>
http://etransgender.com/viewtopic.php?f=2&t=331 :
>
> New research provides more evidence that boys will be boys -- even if
> they're raised as girls.
>
> Eight of 14 sexually malformed children who grew up as females later
> declared themselves to be male, a new study says.
>
> All the children were born with a defect that left them without normal
> male genitals. Surgeons removed their testes, which were inside their
> bodies, and their parents chose to consider them to be girls.
>
> Experts say the findings support the controversial notion that
> environment alone doesn't determine whether humans consider themselves
> to be males or females. "It just shows that nurture is not able to
> overcome nature in many cases," says Dr. Eric Vilain, who studies so-
> called "intersex" children at the University of California at Los
> Angeles.
>
> An estimated 1 percent of babies are born with malformed genitals,
> usually minor problems that can be fixed surgically, such as
> undescended testicles or malformed openings of the urethra. But some
> have a more serious problem -- severely malformed or so-called
> "ambiguous" genitalia. The gender of the child may not be obvious; in
> some cases, the babies appear to be both male and female.
>
> In past decades, psychologists tried to "fix" the children by
> assigning them a gender, even if it didn't match the gender determined
> by their chromosomes. Surgeons then operated on their genitals to make
> them match the assigned gender.
>
> Many intersex children went on to rebel against their "gender
> assignments." In a famous case documented in the book As Nature Made
> Him: The Boy Who Was Raised as a Girl, a Canadian boy who suffered a
> botched circumcision was operated upon and raised as a girl. He
> suffered through a tortured adolescence and later chose to live as a
> man and get married.
>
> In the new study, researchers talked to 16 children, aged 5 to 16, who
> were born with a defect known as cloacal exstrophy that left them
> without normal penises. All the children are genetically male.
>
> The findings of the study, which followed some of the children for
> years, appear in the Jan. 22 issue of the New England Journal of
> Medicine.
>
> Two children in the study were raised as boys and continued to think
> of themselves as males. The other 14 had surgeries to remove their
> testes and create female genitalia. They were raised as girls, and
> even their birth certificates reflected their new genders.
>
> Eight of the 14 later declared themselves to be male, and six of them
> said they wanted prosthetic penises. Even the children who consider
> themselves to be females appeared to have some male traits. All said
> they have trouble fitting in with other girls (although none said the
> same about boys), and they reported little interest in playing with
> dolls or playing house.
>
> The findings suggest gender identity "looks to be pretty much hard-
> wired" into the brain, says study co-author Dr. William G. Reiner, a
> pediatric urologist at University of Oklahoma Health Sciences Center.

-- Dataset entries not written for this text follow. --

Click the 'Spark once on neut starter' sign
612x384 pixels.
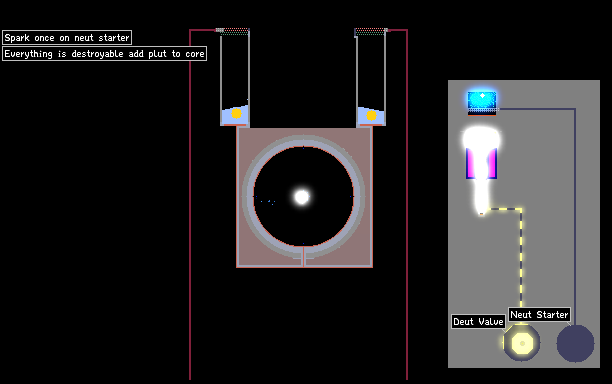click(67, 38)
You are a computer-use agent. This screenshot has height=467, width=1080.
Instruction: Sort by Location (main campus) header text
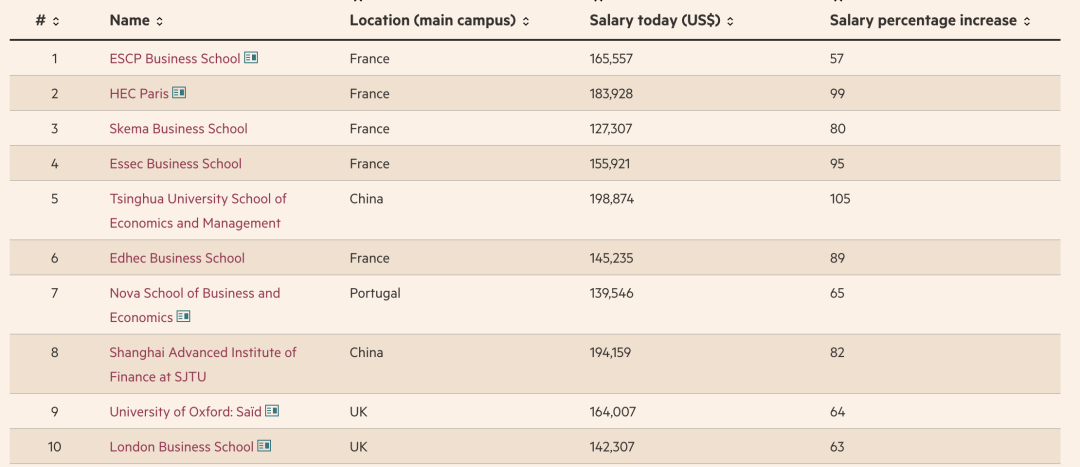[x=433, y=21]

> But he adds that environment -- the way children are raised -- plays a
> role, too. "Nature interacts with nurture constantly in ways that are
> complex and difficult to understand. They constantly change each
> other."
>
> So what should be done with babies with the defect described in this
> study? "If there's a question about the child's sexual identity, we
> need to be very careful," Reiner says.
>
> While it may make sense to choose a gender for a such a child early in
> his or her life, "how are you or I going to know what they want until
> they tell us?"
>
> Dr. Melvin Grumbach, a pediatrician and professor emeritus at the
> University of California at San Francisco, also supports caution and
> patience when it comes to untangling questions of gender in these
> children. "It is not one size fits all," he says.